Andrew Gilleland, senior vice president of Automotive Operations Group at Toyota Motor North America, said: “Our first-quarter performance demonstrates the underlying strength of our business. We maintained stable sales year-over-year, even while navigating production constraints and limited inventory during the ramp-up of our traditional volume leader, the new RAV4. This resilience gives us great confidence as we continue driving toward our full-year goals.”
Within individual divisions, Toyota posted March sales totaling 182,606 vehicles (down by nearly seven percent), while Lexus reported a steeper drop with March deliveries totaling just over twenty-nine thousand vehicles (down more than seventeen percent).

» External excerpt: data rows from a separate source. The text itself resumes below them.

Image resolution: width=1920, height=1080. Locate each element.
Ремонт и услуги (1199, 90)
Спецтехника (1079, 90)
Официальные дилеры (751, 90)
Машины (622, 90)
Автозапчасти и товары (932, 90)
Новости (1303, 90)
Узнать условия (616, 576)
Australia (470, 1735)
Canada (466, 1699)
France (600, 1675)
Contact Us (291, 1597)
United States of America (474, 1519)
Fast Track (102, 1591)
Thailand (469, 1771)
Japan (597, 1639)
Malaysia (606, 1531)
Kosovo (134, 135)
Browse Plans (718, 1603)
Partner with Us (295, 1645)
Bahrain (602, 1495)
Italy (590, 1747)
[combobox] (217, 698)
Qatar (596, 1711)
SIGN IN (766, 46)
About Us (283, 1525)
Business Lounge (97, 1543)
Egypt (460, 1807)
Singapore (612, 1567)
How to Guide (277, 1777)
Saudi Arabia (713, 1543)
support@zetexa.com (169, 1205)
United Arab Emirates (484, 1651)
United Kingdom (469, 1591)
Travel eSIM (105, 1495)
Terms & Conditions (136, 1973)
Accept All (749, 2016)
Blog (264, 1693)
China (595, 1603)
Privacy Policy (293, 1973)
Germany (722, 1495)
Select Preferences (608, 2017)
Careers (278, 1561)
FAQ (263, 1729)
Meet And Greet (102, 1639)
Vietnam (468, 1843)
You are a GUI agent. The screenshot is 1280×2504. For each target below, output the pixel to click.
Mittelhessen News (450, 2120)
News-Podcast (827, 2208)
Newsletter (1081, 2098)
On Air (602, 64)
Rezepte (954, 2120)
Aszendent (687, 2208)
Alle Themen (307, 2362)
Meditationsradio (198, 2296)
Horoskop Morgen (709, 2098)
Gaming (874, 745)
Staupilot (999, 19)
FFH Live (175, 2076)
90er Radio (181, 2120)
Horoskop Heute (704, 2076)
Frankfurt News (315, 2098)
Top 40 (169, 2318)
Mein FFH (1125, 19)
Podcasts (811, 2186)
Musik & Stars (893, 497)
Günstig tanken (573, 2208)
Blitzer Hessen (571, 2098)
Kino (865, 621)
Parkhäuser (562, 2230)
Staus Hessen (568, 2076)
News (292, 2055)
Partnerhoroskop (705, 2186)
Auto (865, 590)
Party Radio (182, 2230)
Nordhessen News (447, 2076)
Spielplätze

Notably in March, Corolla Cross Gas and Grand Highlander Hybrid achieved all-time best-ever results for Toyota; Lexus’s RZ and NX Plug-in Hybrid also set new records.
TMNA highlighted that it continues to offer some of the lowest incentives among full-line manufacturers and remains committed to expanding sustainable mobility options through its wide range of electrified products available at dealerships nationwide.
Toyota has operated in North America for nearly seventy years and directly employs almost sixty-four thousand people in design, engineering, manufacturing—and since last year—automotive battery assembly at its North Carolina plant.